GOAL OF THE EXERCISE -> The reply should contain all the data below, repeated exactly, and none of the images.

Data excerpts
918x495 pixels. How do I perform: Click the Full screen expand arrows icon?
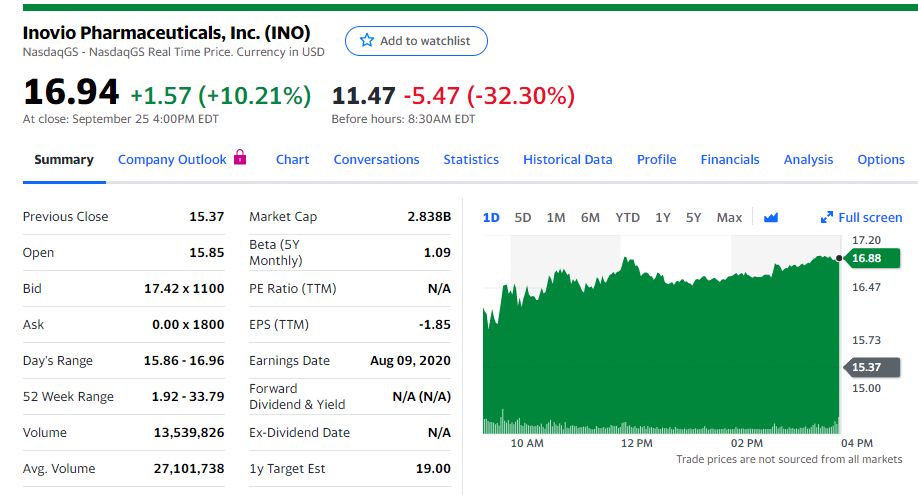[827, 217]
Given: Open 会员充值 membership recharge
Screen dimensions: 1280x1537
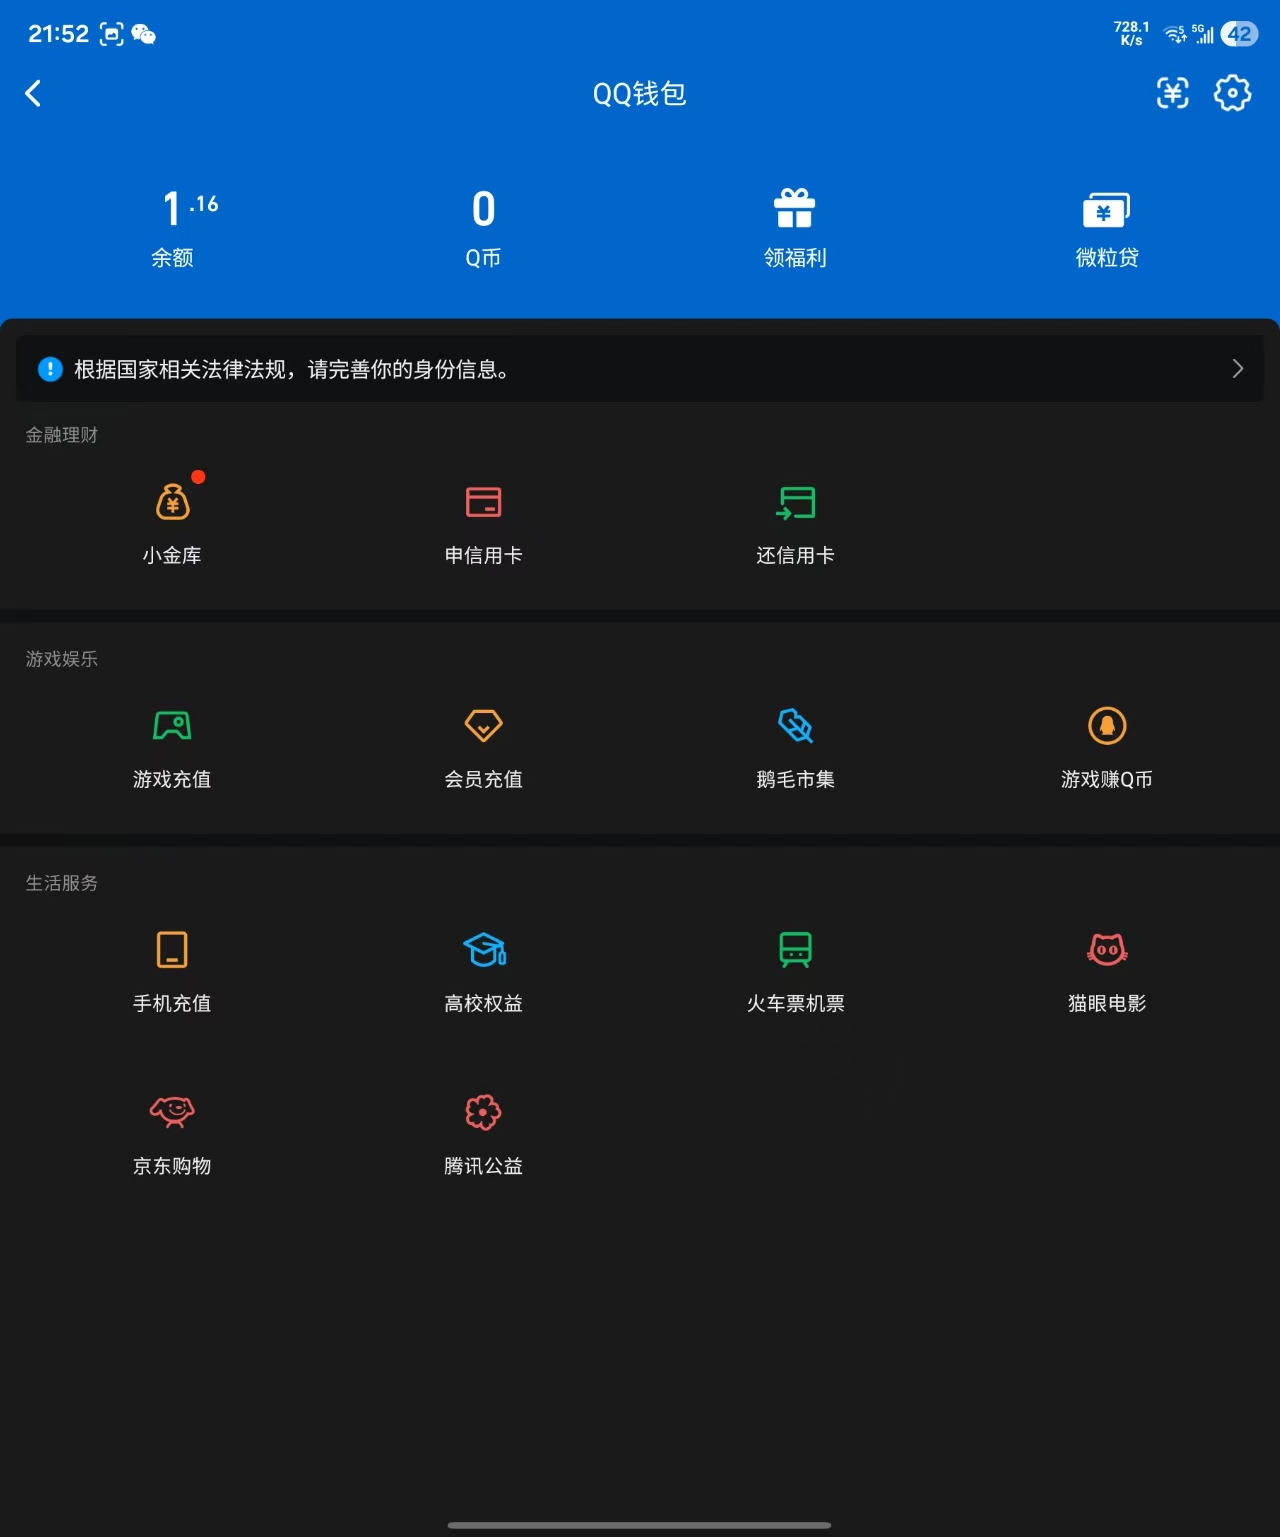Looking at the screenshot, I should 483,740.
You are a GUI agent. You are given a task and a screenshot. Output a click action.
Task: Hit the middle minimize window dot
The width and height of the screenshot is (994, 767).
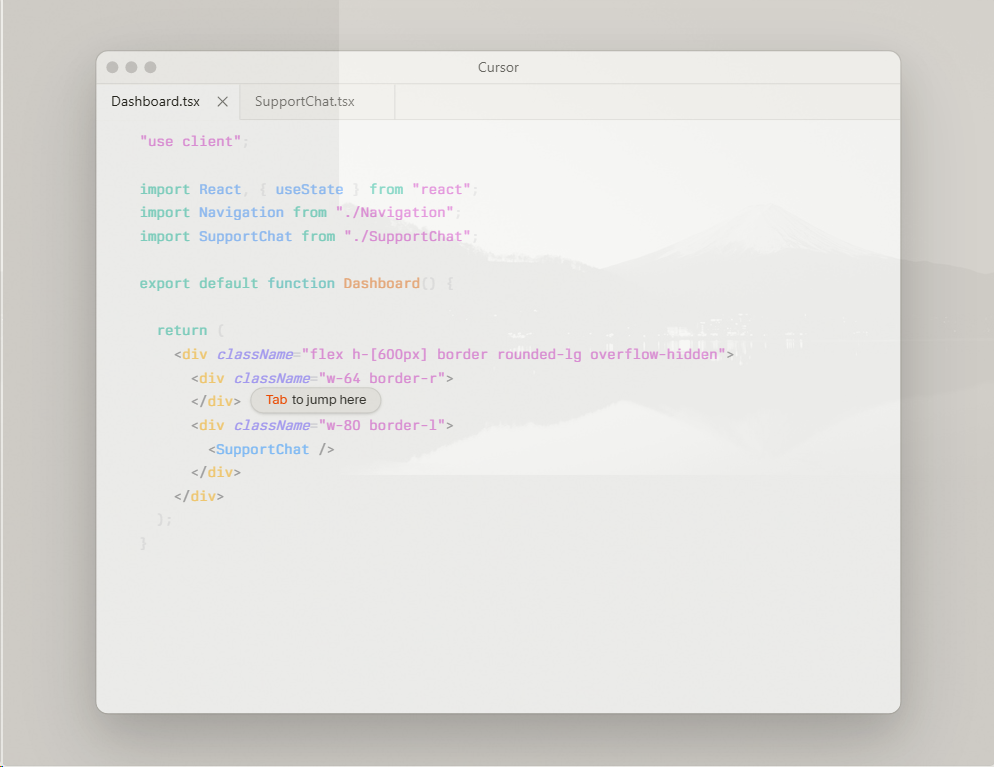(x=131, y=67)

ANSWER AREA ->
918x495 pixels. How do I perform: Click the Full screen expand arrows icon?
[827, 217]
Given: Open 会员充值 membership recharge
Screen dimensions: 1280x1537
Looking at the screenshot, I should 483,740.
You are a GUI agent. You are given a task and a screenshot. Output a click action.
Task: Hit the middle minimize window dot
The width and height of the screenshot is (994, 767).
(x=131, y=67)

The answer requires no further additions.